*AUFGABENSTELLUNG:*
Formatieren Sie die folgenden Zeilen als Markdown-Tabelle mit einer fortlaufenden Nummer in der Spalte „Nr“ und dem Text der jeweiligen Zeile in der Spalte „Zeile“. Leerzeilen werden ausgelassen.

● ● ● ●

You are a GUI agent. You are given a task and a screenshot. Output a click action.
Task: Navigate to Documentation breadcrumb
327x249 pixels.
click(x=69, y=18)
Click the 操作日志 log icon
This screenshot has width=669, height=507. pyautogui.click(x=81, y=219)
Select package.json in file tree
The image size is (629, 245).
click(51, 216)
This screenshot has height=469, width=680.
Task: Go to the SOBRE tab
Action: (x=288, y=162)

● ● ● ●

*LÖSUNG:*
| Nr | Zeile |
|---|---|
| 1 | You are a GUI agent. You are given a task and a screenshot. Output a click action. |
| 2 | Task: Navigate to Documentation breadcrumb |
| 3 | 327x249 pixels. |
| 4 | click(x=69, y=18) |
| 5 | Click the 操作日志 log icon |
| 6 | This screenshot has width=669, height=507. pyautogui.click(x=81, y=219) |
| 7 | Select package.json in file tree |
| 8 | The image size is (629, 245). |
| 9 | click(51, 216) |
| 10 | This screenshot has height=469, width=680. |
| 11 | Task: Go to the SOBRE tab |
| 12 | Action: (x=288, y=162) |